Вопрос. Николай Геннадиевич, я на протяжении многих лет являюсь Вашим постоянным слушателем. Не сочтите за лесть, но для меня лично, когда на афише написано «Заслуженный коллектив Академической филармонии, дирижёр Николай Алексеев», означает 100 % гарантию качества исполнения любого произведения. Скажите, а какую музыку из академического репертуара, Вы считаете или чувствуете наиболее созвучной нашему времени?

Алексеев. – На эту тему можно рассуждать бесконечно. И ощущения у меня несколько странные. Впервые эти ощущения у меня возникли, когда Евгений Федорович Светланов дирижировал Балакирева, Ляпунова, Аренского – всё, что есть в русской музыке, написанного для симфонического оркестра, он исполнял, и публике это было невероятно интересно, и не только в нашей стране. Так что я считаю, что ни в коем случае нельзя идти на поводу у публики, которая сегодня может не понимать какую-то музыку и считать её устаревшей. Может быть, публика раз в неделю хочет слушать вальсы Штрауса (которые у нас не всегда удачно играют), нежели услышать что-либо новое или, наоборот, забытое, старое.

Ни в коем случае нельзя слепо следовать за вкусами слушателей. А если Вы, не дай Бог, спросите меня, как я составляю свой репертуар – я буквально недавно задумался над тем, почему я это взял, а не что-то другое? – я не смогу Вам ответить. Я не знаю, почему в этом году мне хочется брать вот это сочинение. Когда у дирижера очень большой репертуар, желание что-то дирижировать из своего репертуара возникает само. Но раз в году я стараюсь продирижировать абсолютно новым для себя сочинением. В этом году это «Турангалила» Мессиана. Почему «Турангалила» - тоже не знаю: откуда-то из воздуха берется желание выучить и продирижировать именно это сочинение. Иногда ловишь себя на мысли, что то сочинение, которое хорошо знаешь, как раз не хочется дирижировать, пусть полежит, пусть станет опять немножко незнакомым. Не то, чтобы новым и свежим, нет – именно незнакомым, чтобы появилось желание опять сыграть его.

В. – При подготовке каких-то партитур пользуетесь ли Вы для себя или для оркестра какими-то литературными ассоциациями или, может быть, образами из пластических искусств. И бывает ли с Вашей точки зрения абсолютно непрограммная музыка? Или, как многие считают, в любой музыке можно найти скрытую программу?

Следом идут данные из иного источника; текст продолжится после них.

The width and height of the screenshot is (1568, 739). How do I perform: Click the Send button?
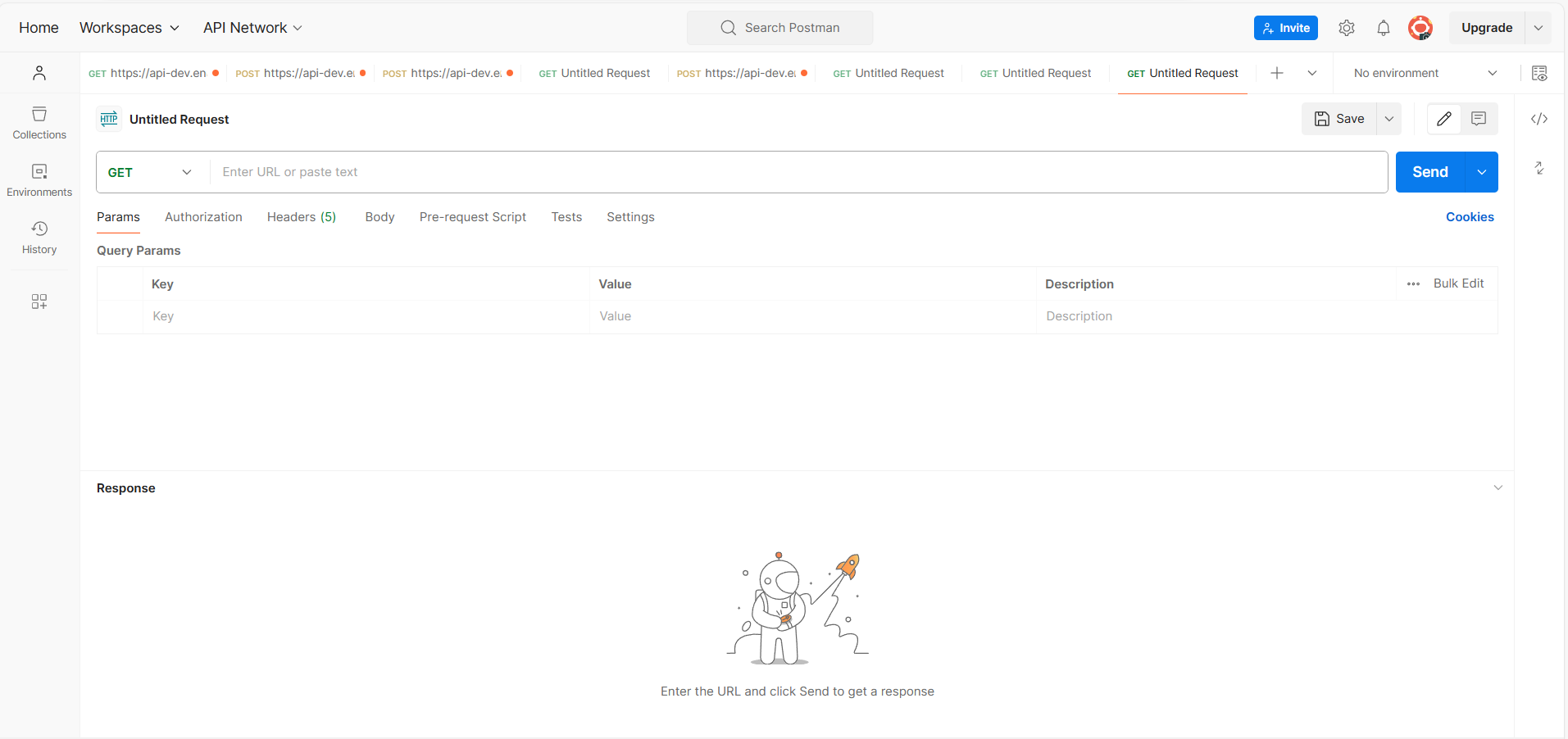[x=1429, y=172]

А. – Дело в том, что музыка вообще крайне абстрактное искусство. Она даже более абстрактна, нежели абстрактная живопись. Если к картине можно подойти и руками хотя бы потрогать мазок, то в музыке это невозможно. Например, у Берлиоза в его знаменитой симфонии описаны фантастические видения. А музыка все равно не об этом, и, на мой взгляд, было ошибкой облекать музыку в слова. Неслучайно Малер в зрелые годы ушел от программности, и когда музыковеды что-то писали в программках о его сочинениях (это известный факт), он просто настаивал, чтобы это убирали.

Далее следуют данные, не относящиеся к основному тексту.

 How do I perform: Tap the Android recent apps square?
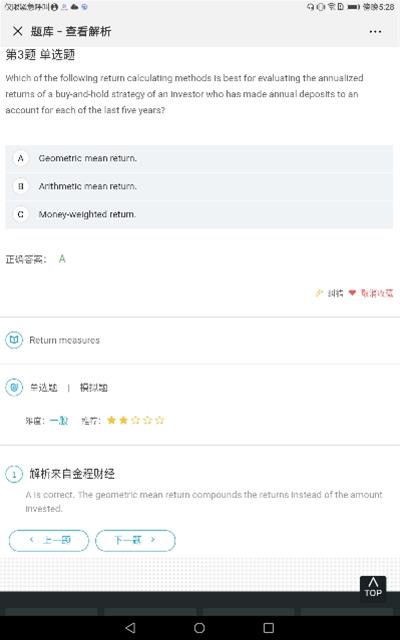(x=269, y=627)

Я принадлежу к тому поколению дирижеров, которые дома никогда не готовят какие-то словесные образы. Я знаю, как это должно звучать, но никогда дома заранее не формулирую и не готовлю замечания оркестру. Поэтому иногда у меня какие-то неожиданные слова вылетают, странные образы. Если на репетицию придет непосвященный человек, он может подумать, что дирижер слегка не в себе.

СЫГРАЙТЕ СЫР!

В. – Какими словесными образами Вы пользуетесь?

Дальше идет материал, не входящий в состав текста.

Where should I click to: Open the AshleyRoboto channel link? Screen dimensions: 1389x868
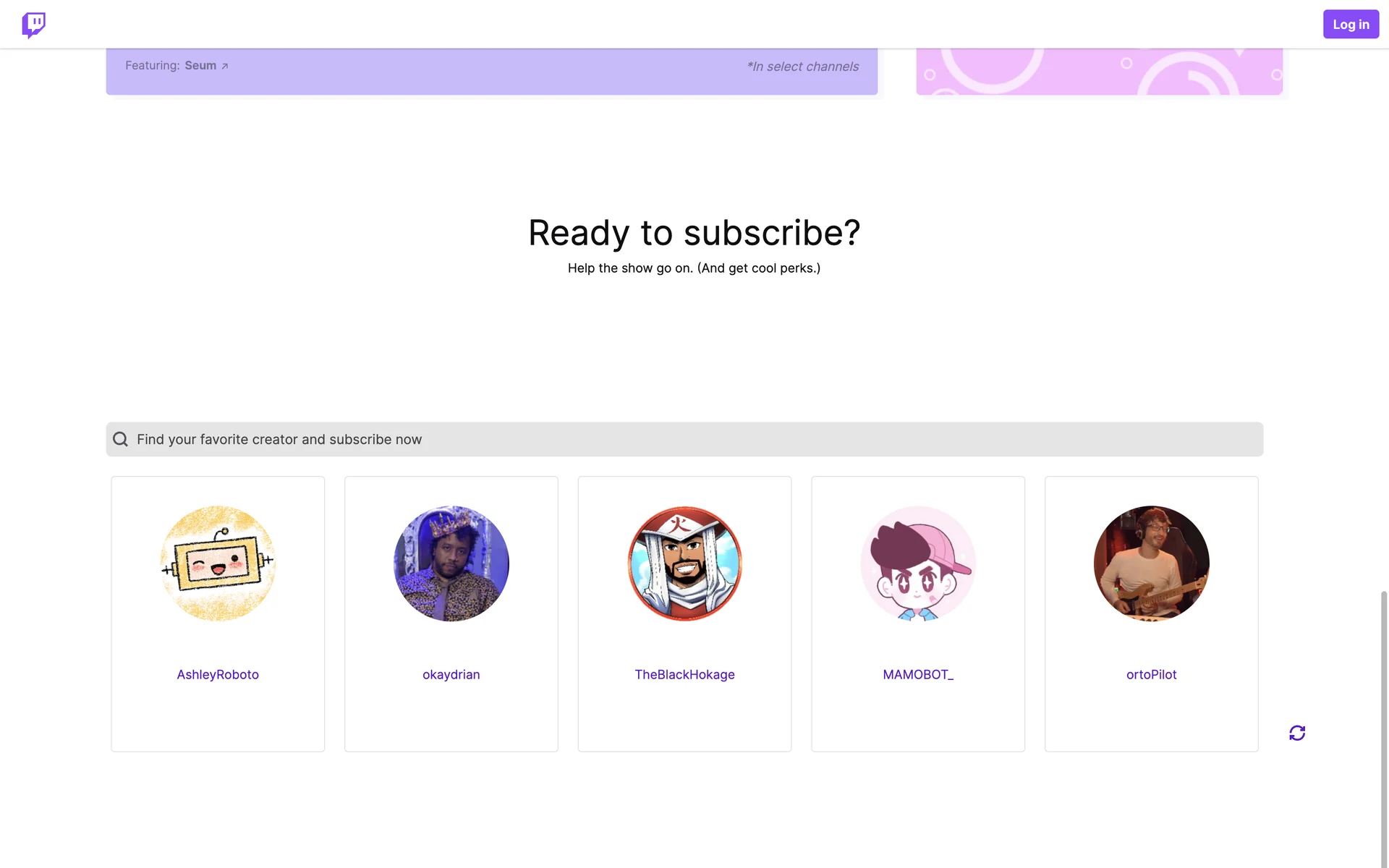218,674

А. – Абсолютно неожиданными. В Таллинне на одной из репетиций у меня возникли ассоциации с сыром рокфор. Есть такая легенда о том, как этот сыр возник. Он и она пошли погулять, грубо говоря. Гуляли-гуляли, у них с собой были сыр и вино. Спустя несколько дней они вспомнили про сыр. Но они столько занимались любовью, что сыр стал рокфором. Я рассказал эту историю оркестру, сказав, что во Франции из любви даже сыр возникает, и вы эту симфонию должны сыграть про любовь. В общем, грубовато, хотя вроде бы удачный образ. Мои учителя, особенно Авенир Васильевич Михайлов, учили, что на уроках нельзя одинаково повторять одно и то же. К педагогам по роялю это тоже относится. Когда учишь какое-то сочинение, нельзя её заучивать одинаково. Каждый раз играешь по-новому. Перефразируя Гераклита, можно было бы сказать так: в одну музыку нельзя войти дважды. Для меня каждое исполнение – живая материя, звук, живущий именно сейчас, в данное мгновение.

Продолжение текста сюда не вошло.